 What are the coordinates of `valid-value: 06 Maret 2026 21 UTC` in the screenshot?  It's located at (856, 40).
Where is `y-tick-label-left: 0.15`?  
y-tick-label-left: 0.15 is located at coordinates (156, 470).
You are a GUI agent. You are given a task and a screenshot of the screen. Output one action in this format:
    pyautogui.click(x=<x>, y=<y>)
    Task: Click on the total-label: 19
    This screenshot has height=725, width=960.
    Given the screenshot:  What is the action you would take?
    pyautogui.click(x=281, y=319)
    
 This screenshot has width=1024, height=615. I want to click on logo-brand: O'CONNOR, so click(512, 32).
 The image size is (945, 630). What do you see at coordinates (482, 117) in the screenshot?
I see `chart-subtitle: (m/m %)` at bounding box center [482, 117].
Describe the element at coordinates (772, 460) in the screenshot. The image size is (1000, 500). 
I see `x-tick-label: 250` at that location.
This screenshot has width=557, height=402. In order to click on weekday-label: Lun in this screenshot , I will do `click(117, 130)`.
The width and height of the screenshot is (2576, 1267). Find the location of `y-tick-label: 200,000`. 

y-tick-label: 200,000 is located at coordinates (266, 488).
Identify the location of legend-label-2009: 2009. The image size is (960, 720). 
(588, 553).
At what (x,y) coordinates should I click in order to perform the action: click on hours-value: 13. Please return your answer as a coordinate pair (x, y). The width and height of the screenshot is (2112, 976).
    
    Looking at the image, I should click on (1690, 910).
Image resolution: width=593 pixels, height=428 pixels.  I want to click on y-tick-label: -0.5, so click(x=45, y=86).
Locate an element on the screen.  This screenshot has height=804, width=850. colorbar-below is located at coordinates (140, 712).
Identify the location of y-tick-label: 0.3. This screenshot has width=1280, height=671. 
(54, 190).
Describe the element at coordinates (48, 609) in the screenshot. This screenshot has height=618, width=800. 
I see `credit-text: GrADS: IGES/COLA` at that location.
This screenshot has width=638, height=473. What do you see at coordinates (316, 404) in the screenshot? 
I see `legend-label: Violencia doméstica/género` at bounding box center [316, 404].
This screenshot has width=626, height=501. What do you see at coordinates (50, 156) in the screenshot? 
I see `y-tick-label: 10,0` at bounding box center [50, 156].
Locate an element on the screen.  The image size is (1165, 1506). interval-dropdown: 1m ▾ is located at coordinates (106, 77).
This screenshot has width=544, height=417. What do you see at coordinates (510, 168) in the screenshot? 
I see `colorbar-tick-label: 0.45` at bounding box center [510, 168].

......

### OBJETIVO DO EXERCÍCIO
Reescreva a listagem acima inteira, trocando "Identify the location of" por "Find the position of" e mantendo todo o restante inalterado.

### RESULTADO DA TAREFA
 What are the coordinates of `valid-value: 06 Maret 2026 21 UTC` in the screenshot?  It's located at (856, 40).
Where is `y-tick-label-left: 0.15`?  
y-tick-label-left: 0.15 is located at coordinates (156, 470).
You are a GUI agent. You are given a task and a screenshot of the screen. Output one action in this format:
    pyautogui.click(x=<x>, y=<y>)
    Task: Click on the total-label: 19
    This screenshot has height=725, width=960.
    Given the screenshot:  What is the action you would take?
    pyautogui.click(x=281, y=319)
    
 This screenshot has width=1024, height=615. I want to click on logo-brand: O'CONNOR, so click(512, 32).
 The image size is (945, 630). What do you see at coordinates (482, 117) in the screenshot?
I see `chart-subtitle: (m/m %)` at bounding box center [482, 117].
Describe the element at coordinates (772, 460) in the screenshot. The image size is (1000, 500). 
I see `x-tick-label: 250` at that location.
This screenshot has width=557, height=402. In order to click on weekday-label: Lun in this screenshot , I will do `click(117, 130)`.
The width and height of the screenshot is (2576, 1267). Find the location of `y-tick-label: 200,000`. 

y-tick-label: 200,000 is located at coordinates (266, 488).
Find the position of legend-label-2009: 2009. The image size is (960, 720). 
(588, 553).
At what (x,y) coordinates should I click in order to perform the action: click on hours-value: 13. Please return your answer as a coordinate pair (x, y). The width and height of the screenshot is (2112, 976).
    
    Looking at the image, I should click on (1690, 910).
Image resolution: width=593 pixels, height=428 pixels.  I want to click on y-tick-label: -0.5, so click(x=45, y=86).
Locate an element on the screen.  This screenshot has height=804, width=850. colorbar-below is located at coordinates (140, 712).
Find the position of y-tick-label: 0.3. This screenshot has width=1280, height=671. 
(54, 190).
Describe the element at coordinates (48, 609) in the screenshot. This screenshot has height=618, width=800. 
I see `credit-text: GrADS: IGES/COLA` at that location.
This screenshot has width=638, height=473. What do you see at coordinates (316, 404) in the screenshot? 
I see `legend-label: Violencia doméstica/género` at bounding box center [316, 404].
This screenshot has width=626, height=501. What do you see at coordinates (50, 156) in the screenshot? 
I see `y-tick-label: 10,0` at bounding box center [50, 156].
Locate an element on the screen.  The image size is (1165, 1506). interval-dropdown: 1m ▾ is located at coordinates (106, 77).
This screenshot has width=544, height=417. What do you see at coordinates (510, 168) in the screenshot? 
I see `colorbar-tick-label: 0.45` at bounding box center [510, 168].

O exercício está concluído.